Go through the entries below and copy each line containing the word "Rapat".

#### Records for the exercise

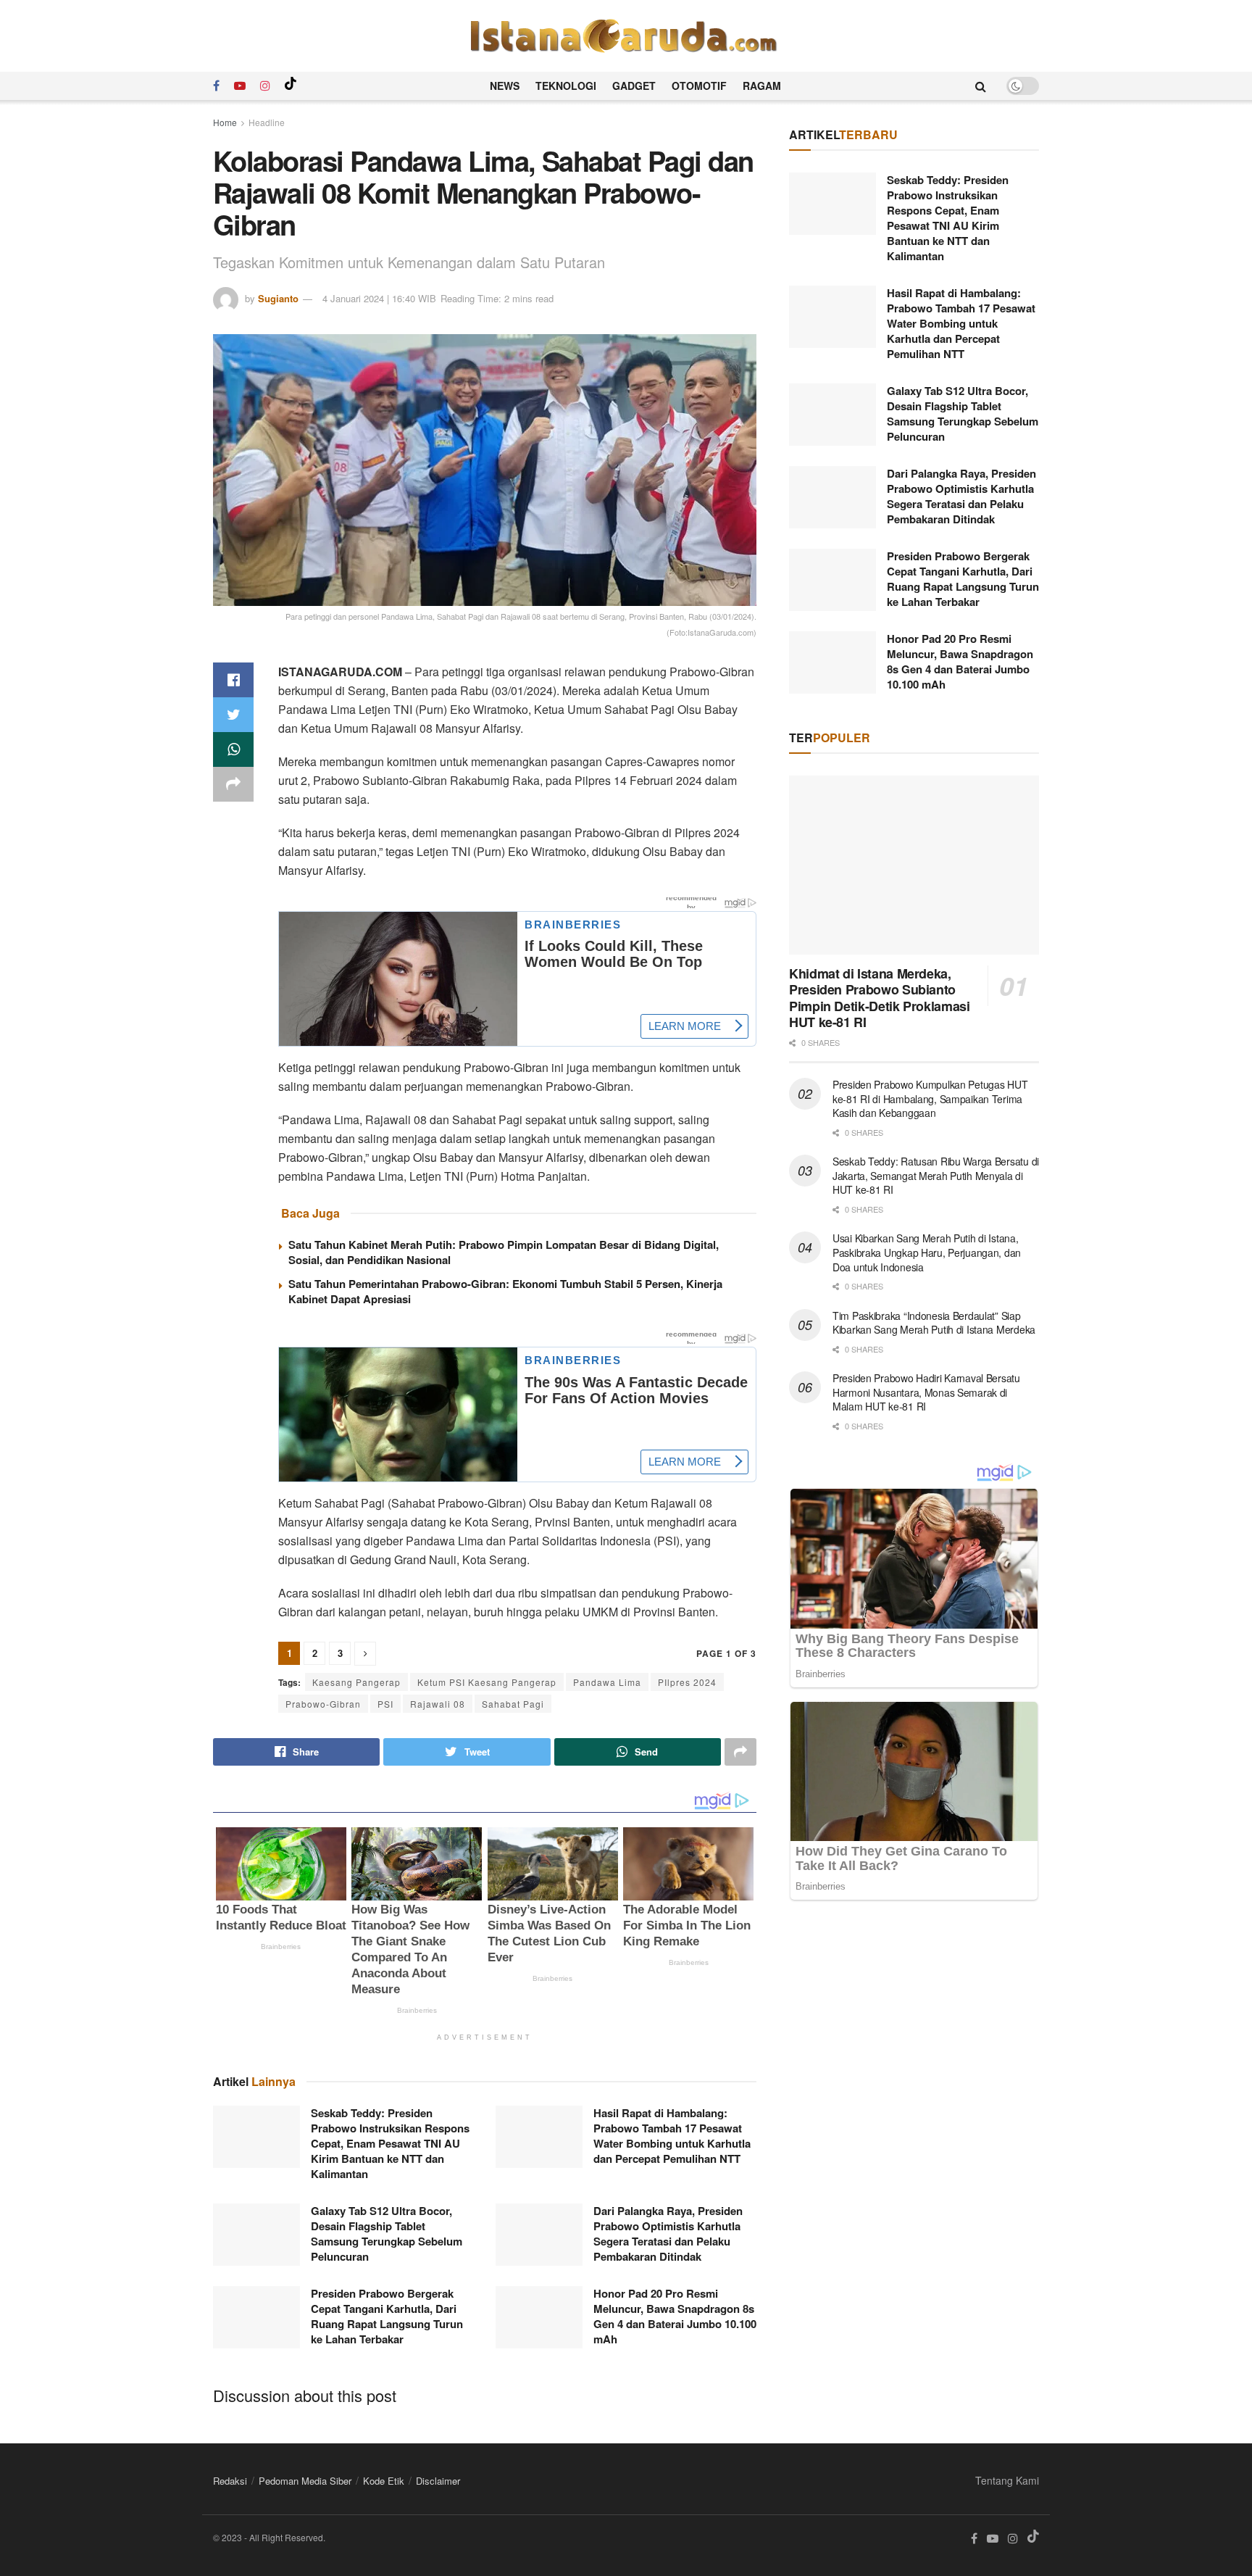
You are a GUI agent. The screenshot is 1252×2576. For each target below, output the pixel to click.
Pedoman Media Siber (305, 2481)
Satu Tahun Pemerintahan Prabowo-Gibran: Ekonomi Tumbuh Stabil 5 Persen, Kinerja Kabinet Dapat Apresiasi (505, 1291)
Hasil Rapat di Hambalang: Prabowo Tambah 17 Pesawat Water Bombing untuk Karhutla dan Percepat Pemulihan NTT (672, 2135)
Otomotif (699, 85)
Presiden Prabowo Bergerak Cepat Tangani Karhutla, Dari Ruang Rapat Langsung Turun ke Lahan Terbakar (387, 2316)
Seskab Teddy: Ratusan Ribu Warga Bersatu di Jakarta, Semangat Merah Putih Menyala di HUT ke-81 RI (935, 1175)
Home (225, 122)
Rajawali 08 (437, 1704)
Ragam (762, 85)
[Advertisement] (914, 2037)
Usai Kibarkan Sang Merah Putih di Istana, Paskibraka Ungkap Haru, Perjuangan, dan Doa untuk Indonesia (926, 1252)
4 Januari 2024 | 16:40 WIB (379, 298)
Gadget (634, 85)
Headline (267, 122)
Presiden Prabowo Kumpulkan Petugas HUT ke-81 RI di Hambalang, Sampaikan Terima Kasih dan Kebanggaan (929, 1098)
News (504, 85)
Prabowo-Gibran (323, 1704)
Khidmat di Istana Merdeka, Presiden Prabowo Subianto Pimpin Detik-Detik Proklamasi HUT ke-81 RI (879, 998)
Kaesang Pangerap (356, 1682)
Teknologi (565, 85)
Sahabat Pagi (513, 1704)
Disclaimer (438, 2481)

########

## [Written answer]
Hasil Rapat di Hambalang: Prabowo Tambah 17 Pesawat Water Bombing untuk Karhutla dan Percepat Pemulihan NTT (672, 2135)
Presiden Prabowo Bergerak Cepat Tangani Karhutla, Dari Ruang Rapat Langsung Turun ke Lahan Terbakar (387, 2316)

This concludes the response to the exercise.